§ WHAT TO DO
Reproduce the Ray overhead text below word for word, from start to finish.

§ SOURCE EXCERPT
________________

While Ray can significantly speed up tasks by parallelizing them, it's important to consider the overhead introduced by Ray itself. This includes:

- **Serialization and Deserialization:** Data passed between tasks may need to be serialized, which adds overhead.

- **Communication Overhead:** Coordination between workers and the Ray scheduler can add latency.

- **Resource Utilization:** Spinning up multiple workers consumes system resources.

**Scenarios Where Ray Shines:**

- **Long-Running Tasks:** Tasks that take a substantial amount of time benefit from parallel execution.

- **Compute-Intensive Operations:** CPU-bound tasks that can be distributed across cores.

- **Large-Scale Data Processing:** When working with large datasets that exceed the capacity of a single machine.

**Scenarios Where Ray May Not Help:**

- **Short Tasks with Low Latency:** The overhead of task scheduling and communication can outweigh the benefits.

________________

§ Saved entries
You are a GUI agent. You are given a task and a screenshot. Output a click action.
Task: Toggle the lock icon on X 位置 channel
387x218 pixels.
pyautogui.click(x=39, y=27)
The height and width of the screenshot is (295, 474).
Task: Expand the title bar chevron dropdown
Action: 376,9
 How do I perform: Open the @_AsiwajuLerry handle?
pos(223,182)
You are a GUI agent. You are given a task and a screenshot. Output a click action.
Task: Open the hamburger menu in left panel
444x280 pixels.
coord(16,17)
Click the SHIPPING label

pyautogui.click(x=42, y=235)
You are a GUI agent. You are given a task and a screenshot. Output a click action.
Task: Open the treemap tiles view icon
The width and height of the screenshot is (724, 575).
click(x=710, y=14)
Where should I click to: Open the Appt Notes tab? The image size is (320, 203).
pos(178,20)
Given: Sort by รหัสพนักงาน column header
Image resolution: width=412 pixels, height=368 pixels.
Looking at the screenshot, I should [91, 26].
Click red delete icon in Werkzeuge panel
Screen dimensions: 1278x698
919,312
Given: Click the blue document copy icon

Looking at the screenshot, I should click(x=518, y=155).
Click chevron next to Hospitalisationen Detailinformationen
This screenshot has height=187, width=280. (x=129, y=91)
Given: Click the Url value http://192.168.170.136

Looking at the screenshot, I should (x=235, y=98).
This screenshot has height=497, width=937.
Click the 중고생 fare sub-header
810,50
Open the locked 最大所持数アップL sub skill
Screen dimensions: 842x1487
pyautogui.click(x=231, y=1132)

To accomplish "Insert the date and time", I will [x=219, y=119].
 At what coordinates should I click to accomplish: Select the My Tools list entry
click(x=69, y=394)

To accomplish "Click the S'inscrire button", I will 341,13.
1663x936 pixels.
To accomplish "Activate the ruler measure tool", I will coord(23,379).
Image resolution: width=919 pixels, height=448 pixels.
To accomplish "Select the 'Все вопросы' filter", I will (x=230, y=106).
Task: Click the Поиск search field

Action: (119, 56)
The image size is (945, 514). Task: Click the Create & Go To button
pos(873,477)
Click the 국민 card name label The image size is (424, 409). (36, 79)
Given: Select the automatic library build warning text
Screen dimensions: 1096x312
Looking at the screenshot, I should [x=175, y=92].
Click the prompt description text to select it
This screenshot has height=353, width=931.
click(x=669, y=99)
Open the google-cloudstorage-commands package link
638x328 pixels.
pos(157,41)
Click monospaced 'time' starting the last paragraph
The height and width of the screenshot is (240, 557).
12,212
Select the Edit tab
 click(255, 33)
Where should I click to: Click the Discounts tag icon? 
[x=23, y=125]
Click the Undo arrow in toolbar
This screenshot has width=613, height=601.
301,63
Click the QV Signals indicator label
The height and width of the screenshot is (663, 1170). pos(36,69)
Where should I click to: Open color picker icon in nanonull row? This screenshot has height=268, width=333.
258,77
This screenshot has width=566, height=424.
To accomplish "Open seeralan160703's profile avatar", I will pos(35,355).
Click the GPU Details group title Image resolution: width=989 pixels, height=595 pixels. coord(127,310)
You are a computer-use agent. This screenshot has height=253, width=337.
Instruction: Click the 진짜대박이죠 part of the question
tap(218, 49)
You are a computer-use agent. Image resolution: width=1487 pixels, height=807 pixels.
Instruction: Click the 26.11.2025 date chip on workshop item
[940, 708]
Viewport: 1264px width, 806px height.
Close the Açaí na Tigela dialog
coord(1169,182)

________________

§ SOLVED EXERCISE
While Ray can significantly speed up tasks by parallelizing them, it's important to consider the overhead introduced by Ray itself. This includes:

- **Serialization and Deserialization:** Data passed between tasks may need to be serialized, which adds overhead.

- **Communication Overhead:** Coordination between workers and the Ray scheduler can add latency.

- **Resource Utilization:** Spinning up multiple workers consumes system resources.

**Scenarios Where Ray Shines:**

- **Long-Running Tasks:** Tasks that take a substantial amount of time benefit from parallel execution.

- **Compute-Intensive Operations:** CPU-bound tasks that can be distributed across cores.

- **Large-Scale Data Processing:** When working with large datasets that exceed the capacity of a single machine.

**Scenarios Where Ray May Not Help:**

- **Short Tasks with Low Latency:** The overhead of task scheduling and communication can outweigh the benefits.